ギター弾き語りのシンプルな楽曲で、サビのキャッチーなフレーズが強烈なゆえ、芸人でいうところの一発ギャグのような破壊力を持った曲、逆に言えばそれだけが魅力だと思っていました。しかしたまたま見たボイストレーナーさん(さきここVoice)のYouTube動画に心動かされ、この曲の魅力を再発見することになりました。

サビで語られるのは、「今も変わらずつけている君のその香水が香るので、僕はつい昔の自分を思い出してしまうんだ」。元カノと3年ぶりに再会し、居酒屋か何かで談笑している光景が浮かびます。

そしてその思い出している自分というのが、その前のBメロ「人を傷つけてまた泣かせても何も感じ取れない、クズな男」ですが、その頭に「でも見てよ今の僕を」とあるのが絶妙です。

過去を省みて己を客観視できているので、今では「きっとクズではない」と、そう思いたい自分がいるのでしょう。でもそれを実践するところまでは来ていない。やっぱりまだ引きずって傷ついている自分がいる。

元カノの「君」が目の前にいる、彼女がつけている香水が香る、というイメージが強いこの歌ですが、全てを通して聞いてみると、僕は、このイメージは空想上のものなんだろうな、という気持ちになりました。

過去の辛い体験を頭の中で反芻して自虐に浸る。そのヴィジュアルの中心に元カノの姿がある。きっと今頃はもっと可愛くなっているか、タバコが似合う大人の女性になっているか。それはわからないけれど、とっくに立ち直っているだろう。それにひきかえ僕は。
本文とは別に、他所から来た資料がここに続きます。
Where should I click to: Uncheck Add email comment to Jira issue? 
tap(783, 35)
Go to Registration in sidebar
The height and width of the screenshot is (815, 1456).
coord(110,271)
自分はダメな人間だと繰り返し考えるのは、有り体にいえば心地よい行為です。そんな堂々巡りの空想と、記憶に強く結びつくブランド名(ドルチェあんどガッパーナって言いたいだけやん!)、それが「香り」を経由して、身体的な表現である音楽としてアウトプットされた。直感のまま形になった故の傑作だと思いました。